IMAGE BY JOSEPHINE LEUNG, COURTEST OF THE STOUT LAB, SCRIPPS RESEARCH INSTITUTENicotinamide nucleotide transhydrogenase (TH), an evolutionarily conserved enzyme that has recently been linked to diabetes and cancer, plays a role in the pumping of protons across the mitochondrial membrane. Similar to the process that drives the production of ATP, TH enzymes support the flow of protons back through the membrane to create NADPH, a compound important for defusing oxygen free radicals. In a study published this week (January 8) in Science, researchers at Scripps Research Institute and elsewhere detail the complete structure of TH, providing clues regarding its precise mechanism of action in this process.
Using technology developed by Vadim Cherezov at University of Southern California, the Scripps team solved the crystal structure of the transmembrane portion of the TH enzyme at 2.8 angstroms resolution. The researchers also imaged crystals of the entire enzyme at lower resolution. The results confirmed that TH exists as a dimer, with two highly flexible copies bound together at varying orientations. The work also revealed a domain on each copy just inside the mitochondrial membrane that binds the NADPH precursor NADP+.

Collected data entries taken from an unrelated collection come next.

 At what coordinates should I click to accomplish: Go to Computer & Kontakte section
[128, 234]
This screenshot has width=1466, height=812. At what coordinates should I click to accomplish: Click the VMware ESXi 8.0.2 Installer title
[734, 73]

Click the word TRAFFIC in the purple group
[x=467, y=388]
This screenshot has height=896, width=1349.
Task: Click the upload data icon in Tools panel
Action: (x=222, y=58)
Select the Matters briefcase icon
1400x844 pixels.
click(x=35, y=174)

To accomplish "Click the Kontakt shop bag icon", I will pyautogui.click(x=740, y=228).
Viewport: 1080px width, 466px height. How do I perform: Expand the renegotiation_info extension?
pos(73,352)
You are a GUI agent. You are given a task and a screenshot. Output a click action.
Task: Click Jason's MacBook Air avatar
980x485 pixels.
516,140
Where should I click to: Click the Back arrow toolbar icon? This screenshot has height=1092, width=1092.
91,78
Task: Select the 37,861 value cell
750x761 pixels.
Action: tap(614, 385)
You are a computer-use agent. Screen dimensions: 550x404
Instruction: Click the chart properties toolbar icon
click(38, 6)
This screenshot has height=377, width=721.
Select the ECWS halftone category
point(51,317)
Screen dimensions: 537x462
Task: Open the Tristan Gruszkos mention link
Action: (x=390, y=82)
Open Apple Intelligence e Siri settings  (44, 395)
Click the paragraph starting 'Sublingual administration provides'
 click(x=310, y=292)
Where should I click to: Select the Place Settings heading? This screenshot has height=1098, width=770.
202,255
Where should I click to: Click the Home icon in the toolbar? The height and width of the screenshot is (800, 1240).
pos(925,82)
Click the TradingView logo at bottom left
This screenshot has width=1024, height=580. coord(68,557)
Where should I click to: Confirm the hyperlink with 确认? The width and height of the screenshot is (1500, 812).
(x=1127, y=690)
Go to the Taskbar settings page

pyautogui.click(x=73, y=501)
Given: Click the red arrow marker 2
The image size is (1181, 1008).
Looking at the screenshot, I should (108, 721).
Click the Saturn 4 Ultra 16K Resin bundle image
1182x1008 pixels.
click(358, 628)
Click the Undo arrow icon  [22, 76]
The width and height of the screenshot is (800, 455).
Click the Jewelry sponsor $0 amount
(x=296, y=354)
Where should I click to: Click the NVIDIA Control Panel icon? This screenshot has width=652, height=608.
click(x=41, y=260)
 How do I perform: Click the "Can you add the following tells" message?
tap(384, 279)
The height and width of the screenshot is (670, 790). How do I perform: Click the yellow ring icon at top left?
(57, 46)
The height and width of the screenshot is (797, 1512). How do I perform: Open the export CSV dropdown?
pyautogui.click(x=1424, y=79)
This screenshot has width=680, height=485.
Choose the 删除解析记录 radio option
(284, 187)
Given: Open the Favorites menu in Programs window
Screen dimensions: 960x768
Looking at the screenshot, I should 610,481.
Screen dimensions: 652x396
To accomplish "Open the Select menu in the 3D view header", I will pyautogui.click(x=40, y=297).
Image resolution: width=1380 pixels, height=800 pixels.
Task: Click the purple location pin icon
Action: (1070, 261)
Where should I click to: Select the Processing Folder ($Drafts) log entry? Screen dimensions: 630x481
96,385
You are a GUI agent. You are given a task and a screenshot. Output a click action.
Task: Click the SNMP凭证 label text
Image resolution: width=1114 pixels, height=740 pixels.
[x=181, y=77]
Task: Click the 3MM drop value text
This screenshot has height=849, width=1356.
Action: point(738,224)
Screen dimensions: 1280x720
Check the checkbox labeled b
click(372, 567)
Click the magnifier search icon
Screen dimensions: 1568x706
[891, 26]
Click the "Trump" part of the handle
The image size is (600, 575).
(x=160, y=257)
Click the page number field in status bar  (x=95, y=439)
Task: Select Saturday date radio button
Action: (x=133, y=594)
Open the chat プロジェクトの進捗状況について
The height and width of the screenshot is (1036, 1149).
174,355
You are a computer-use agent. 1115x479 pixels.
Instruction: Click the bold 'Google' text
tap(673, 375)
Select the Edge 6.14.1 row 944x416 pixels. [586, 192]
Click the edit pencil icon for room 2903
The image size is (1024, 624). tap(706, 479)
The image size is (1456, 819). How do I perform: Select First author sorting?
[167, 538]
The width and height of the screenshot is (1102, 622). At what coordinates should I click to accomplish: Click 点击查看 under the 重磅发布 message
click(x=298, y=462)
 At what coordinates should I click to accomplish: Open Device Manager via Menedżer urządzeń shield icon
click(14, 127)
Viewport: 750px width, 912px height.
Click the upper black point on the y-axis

“Our most striking finding was that the two domain III structures are not symmetric—one of them faces up while the other faces down,” lead author Josephine Leung, a graduate student in the lab of Scripps researcher C. David Stout, said in a press release. “We suspect that the passage of the proton is what somehow causes this flipping of the domain III structures.”
“Despite its importance, TH has been one of the least-studied of mitochondrial enzymes,” Stout added in the release. “Our new study helps clear up some mysteries—suggesting how the enzyme structure might harness protons and indicating that its two sides are able to alternate functions, always staying in balance.”